More than three-quarters cited the complexity of the licence application process and 68 per cent said the length of time to obtain a licence from a jurisdiction outside their home provinces was a major barrier.

Expensive fees associated with these licences were also cited as an obstacle by almost two-thirds of respondents.

Lafontaine said he believes there is momentum for moving to a more streamlined system, pointing to recently proposed changes in Ontario that would allow health-care workers registered in other provinces and territories to immediately start working in Ontario.

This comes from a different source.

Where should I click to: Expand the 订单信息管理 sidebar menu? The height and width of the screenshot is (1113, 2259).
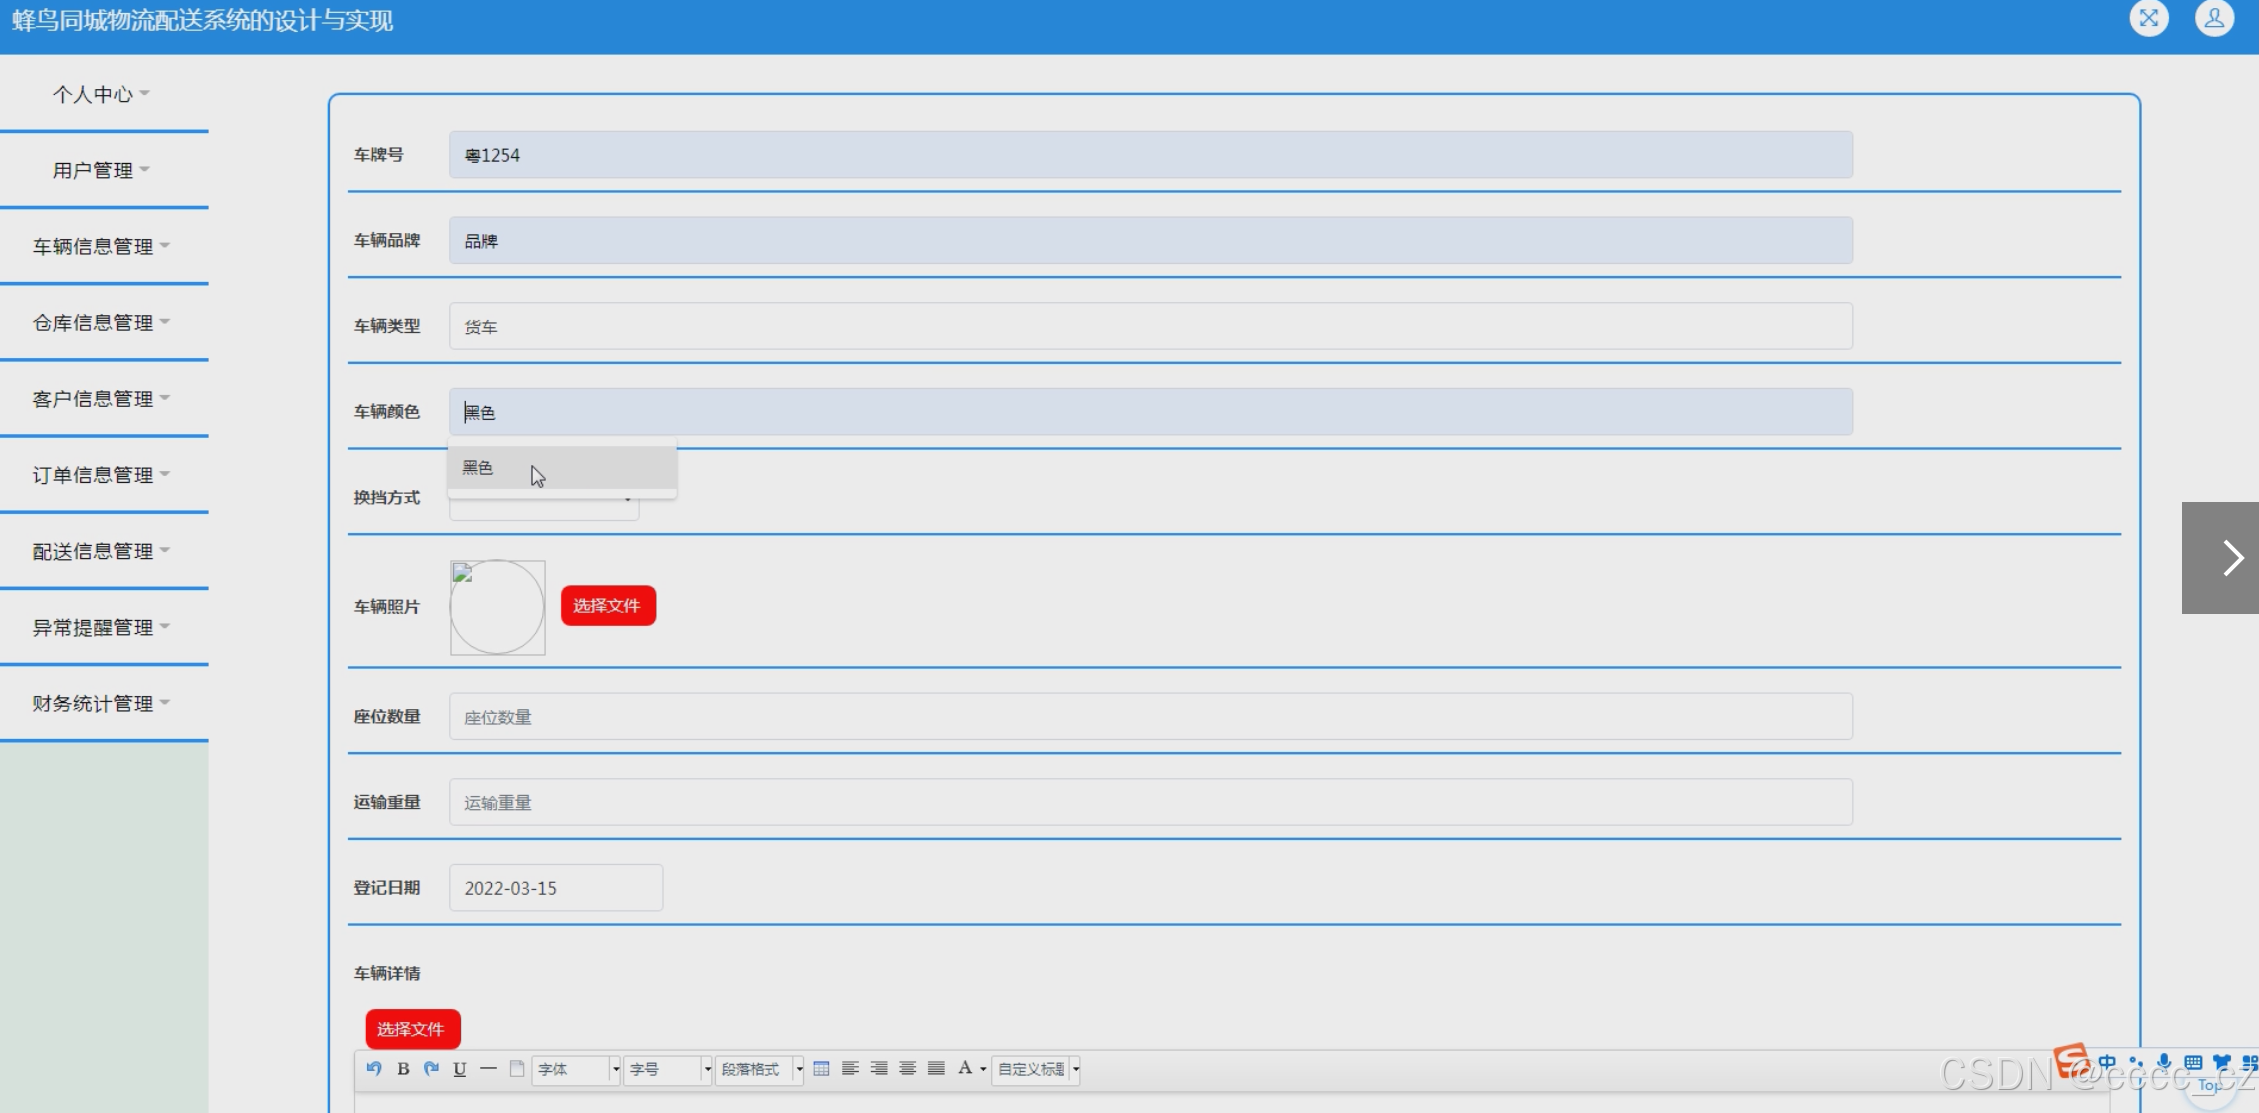pos(100,475)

The Atlantic provinces have also expressed interest in adopting a regional health-care licensing regime.

Many physicians may consider working somewhere new if it were easier to do so, especially if there is significant patient need or if they were asked by a fellow physician or hospital for help, Lafontaine said.

“For myself, I mean, I live two-and-a-half hours away from Fort St. John (B.C.) and I’d cross the border to help out in the OR (operating room) if pan-Canadian licensure became a thing between Alberta and B.C.,” said Lafontaine, an anesthesiologist in Grande Prairie, Alta.

“I don’t because it takes a lot of effort and resources personally in order to get registered for that licence.”

Adopting a countrywide approach to licensing physicians would be complex, Lafontaine acknowledged, and would involve changing 13 regulatory regimes to be uniform across the country.

But many studies and recommendations have been pointing for decades to the need for better cross-jurisdictional movement of health workers, including the Romanow Commission on the Future of Health Care in 2002, he said.

If provincial and territorial leaders make adopting pan-Canadian licensure a priority, it would go a long way in moving it closer to becoming a reality, Lafontaine added.

“The status quo structure of health systems is not working for anyone right now. Patients are not getting access, providers are not thriving in those environments,” he said.

“If we want to make major change in the system, we’re going to have to change the ways that we structure things. Pan-Canadian licensure is a big part of that.”